Cloud Security Alliance Publishes New Research on the Software Defined Perimeter and Zero Trust
Co-authored by Waverley Labs, new paper examines SDP as the optimal implementation to support a true Zero Trust strategy
Waverley Labs, a pioneer in Software Defined Perimeters (SDP) and digital risk reduction solutions, announced that the Cloud Security Alliance (CSA) has published new research titled Software Defined Perimeter (SDP) and Zero Trust.
The CSA is the world’s leading organization dedicated to defining standards, certifications, and best practices to help ensure a secure cloud computing environment.
Produced by Cloud Security Alliance’s Software-Defined Working (SDP) Group, and co-authored by Juanita Koilpillai, Founder and Chief Executive Officer of Waverley Labs, and Nya Alison Murray, Senior ICT Architect, Trac-Car Technology, the paper sheds light on the use of SDP as the optimal implementation to support a Zero Trust Strategy.

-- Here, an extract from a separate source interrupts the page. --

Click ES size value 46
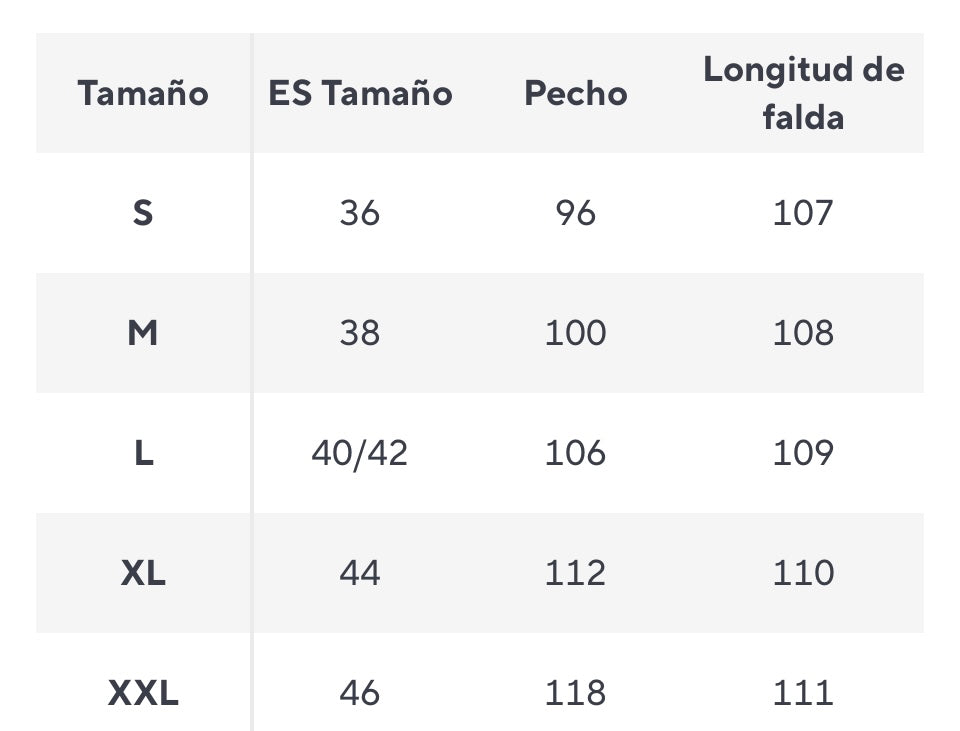The width and height of the screenshot is (960, 731). point(360,692)
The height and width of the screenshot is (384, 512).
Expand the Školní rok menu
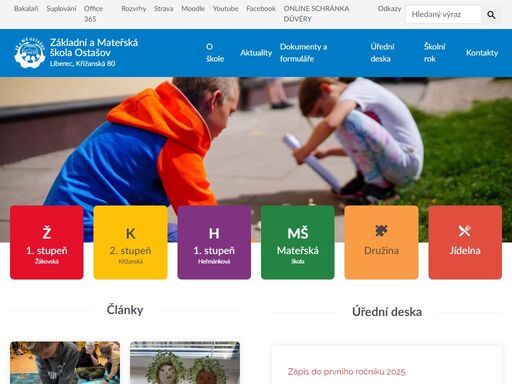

It illustrates how a Zero Trust implementation using Software-Defined Perimeter enables organizations to defend new variations of old attack methods that are constantly surfacing in existing continuous monitoring and infrastructure perimeter-centric networking models.
It details how an SDP Zero Trust deployment can deny risky transactions based on a single packet analysis revealing a lack of positive identification. When applied to network connectivity, SDP is agnostic of the underlying IP-based infrastructure, allowing it to hone in on securing all connections making it the best architecture for achieving Zero Trust.
“Adopting a SDP implementation enforces the separation of establishing trust from data transfers,” said Nya Alison Murray. “Most of the existing “Zero Trust” security measures are applied as authentication and ‘sometimes’ authorization based on policy after the termination of TLS certificates. Certificate validation is a complex verification and validation process, and there are known possible vulnerabilities with TLS 1.2, TLS 1.3 and mutual TLS. Network segmentation and the establishment of micro networks, so important for multi-cloud deployments, also benefit from adopting a software defined perimeter Zero Trust architecture.”
The paper outlines a call to action for a Zero Trust proof of concept (POC) that would demonstrate how SDP addresses the challenges of application delivery in a hybrid multi-cloud environment. Specifically, the POC would demonstrate:
- Communications that are classified as highly sensitive can be secured (using an SDP approach) over any type of network, even the internet, from one secure environment to another without having to run the gauntlet of network layer to application layer insecurities.
- Advances in Software Defined Networking can support a Software Defined Perimeter in order to create separate control and data planes as well as a deny-all firewall implementation.
- How the SDP approach to network forwarding across a hybrid multi-cloud deployment is perfectly aligned with the principles of Zero Trust networking based on a single packet inspection.